In today’s world of IT community, it is really easy to find tools for load testing. You can combine them in several mechanisms and simulate load in several hundreds virtual users.
But it won’t do any good; if you don’t understand why to perform these tests and what results can lead to in the future.
Hence, before you proceed with testing, you have to answer such questions:
- What scenarios will be tested?
- What is expected software behavior in these scenarios?
For example, we have a computer sales site. Administrators noticed that the resource has the most users early in the morning on Wednesday. You ordered the advertisement on TV and waited a lot of new users anytime soon.
Keeping It All in Mind, You’re Figuring Out Your Next Moves:
- All the website pages have to be loaded correctly in less than 1.5 seconds when it is an ordinary load on Wednesday morning.
- The resource should easily process more than 5,000 requests per second.
- The site has to withstand 5,000 users for 1 session. Such a number can easily be real after an advert on TV.
The next step is to analyze what the test environment will be used.
Undoubtedly, testing after release is the most realistic environment. Thus, it is not a good idea to perform load testing in such a situation. In this case, the test can lead to a non-working website.
The next most realistic scenario is a test environment that can correctly show the real environment in the way of total contacted servers and database capacity for back-office. It will be a perfect scenario if your test environment is used only for load tests. Unfortunately, it is not always a real thing.

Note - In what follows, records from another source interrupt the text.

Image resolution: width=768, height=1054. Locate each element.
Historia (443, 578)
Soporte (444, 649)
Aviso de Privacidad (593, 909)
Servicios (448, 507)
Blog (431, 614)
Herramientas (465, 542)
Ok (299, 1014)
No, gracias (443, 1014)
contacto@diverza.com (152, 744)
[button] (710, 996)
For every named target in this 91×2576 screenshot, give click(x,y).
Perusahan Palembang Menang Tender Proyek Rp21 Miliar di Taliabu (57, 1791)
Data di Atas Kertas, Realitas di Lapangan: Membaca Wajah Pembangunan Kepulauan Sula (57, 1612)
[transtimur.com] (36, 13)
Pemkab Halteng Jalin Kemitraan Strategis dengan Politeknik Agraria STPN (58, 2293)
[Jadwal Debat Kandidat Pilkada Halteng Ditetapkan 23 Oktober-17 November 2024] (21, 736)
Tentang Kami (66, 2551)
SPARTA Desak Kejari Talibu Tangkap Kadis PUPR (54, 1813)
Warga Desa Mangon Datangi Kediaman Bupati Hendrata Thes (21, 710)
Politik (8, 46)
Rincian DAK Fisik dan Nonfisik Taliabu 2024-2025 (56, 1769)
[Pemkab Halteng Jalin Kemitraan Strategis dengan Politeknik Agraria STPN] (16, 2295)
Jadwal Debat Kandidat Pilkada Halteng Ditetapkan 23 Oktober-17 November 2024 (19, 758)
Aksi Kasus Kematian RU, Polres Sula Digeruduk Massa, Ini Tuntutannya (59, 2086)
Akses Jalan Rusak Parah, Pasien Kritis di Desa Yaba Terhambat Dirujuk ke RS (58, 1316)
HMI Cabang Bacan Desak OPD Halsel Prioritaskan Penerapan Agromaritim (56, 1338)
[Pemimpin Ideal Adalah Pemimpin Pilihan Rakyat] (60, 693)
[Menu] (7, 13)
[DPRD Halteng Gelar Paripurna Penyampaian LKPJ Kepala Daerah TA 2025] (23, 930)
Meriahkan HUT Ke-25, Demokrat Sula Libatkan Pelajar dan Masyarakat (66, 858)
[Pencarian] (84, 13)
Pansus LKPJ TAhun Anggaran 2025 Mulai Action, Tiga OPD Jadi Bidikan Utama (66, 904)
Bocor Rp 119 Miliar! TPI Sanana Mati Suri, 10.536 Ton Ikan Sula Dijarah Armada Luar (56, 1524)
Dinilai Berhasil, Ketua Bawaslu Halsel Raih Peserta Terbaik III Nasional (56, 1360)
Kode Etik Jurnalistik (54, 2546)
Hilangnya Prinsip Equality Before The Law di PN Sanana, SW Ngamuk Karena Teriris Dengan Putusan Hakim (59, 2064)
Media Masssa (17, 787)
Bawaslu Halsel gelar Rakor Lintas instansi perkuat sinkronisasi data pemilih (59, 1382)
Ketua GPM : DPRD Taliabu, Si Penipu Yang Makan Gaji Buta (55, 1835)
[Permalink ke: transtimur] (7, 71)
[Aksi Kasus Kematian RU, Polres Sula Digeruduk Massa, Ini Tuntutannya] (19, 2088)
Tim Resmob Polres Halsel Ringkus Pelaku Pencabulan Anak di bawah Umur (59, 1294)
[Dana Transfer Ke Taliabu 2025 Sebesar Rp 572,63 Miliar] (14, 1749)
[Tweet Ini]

Sometimes several QA engineers may need a test environment at the same time. Then everyone should know exactly what the other one is doing and how it can influence your work. Other testers should know when you perform your load tests and they shouldn’t be astonished at long response time.
As soon as the test environment is ready, you can perform a few simple tests to see what basic metrics you need.
Load Test Design
- Creating individual variations, for example, web page loading or a single request via API;
- Testing full use cases: web page browsing, adding product to a cart, checkout process.
It is worth to use both strategies but not simultaneously. Supposing, you can estimate time necessary to load the homepage if there are 2000 requests per 1 second. In another test, you can create a scenario when more than 100 users can visit website pages, add products to the cart, and monitor the results of error detection.
For this test you have to answer such questions:
- How many users will interact with the system at a time?
- These interrelations will be added simultaneously or gradually?
- How long will take one test?
Let’s imagine for clarity that we have a test for our store that sells TV sets. We perform a test for the date when the site’s ads are shown on TV.
Suppose we have formed test steps that correctly load a website, scroll a page, and add some products to the cart. We need the system to withstand the load of 5,000 users per hour which is why our test will be focused on this.
In real life, it is unlikely that all 5 thousand users will simultaneously make purchases which means that you can specify the test to add a new user every 10 seconds. Each such user will go through the test scenario once, and then it will end. The verification will take one hour and more or until the moment when all 5,000 visitors complete their test scenarios.
Before starting the tests, you need to make sure that the steps can return defects if they do not get the expected result. It is significantly important to make sure that the tests do verify the software’s initial behavior.
Performance of Test
When there are steps, specified test configurations (number of users, frequency of their addition), and the tester made sure that the validation of the result is okay, it is time to perform a load test.
During the test performance, it is necessary to monitor the response time from the server and the processor load. If there are a lot of defects or peaks of excessive CPU load, you can immediately stop the test and note on which particular load it happened.
In any case (if the test is stopped prematurely or after its successful completion), it will need several runs to make sure that the results are completely consistent with each other. At the end of the tests, we can answer the question of whether the developed software can withstand 5,000 orders in 1 hour.
If all test orders were successful and the server response time was acceptable, then the answer is yes. If during the testing process we face problems or the response time from the server is significantly increased, then the answer is no.
In this case, you should quickly share this information with the programmers. They have to know how many users your system can withstand.
In a word, load testing is not an easy thing and it requires enough time and attention. But at the same time, with the help of this type of checks, you can save the system from all kinds of malfunctions.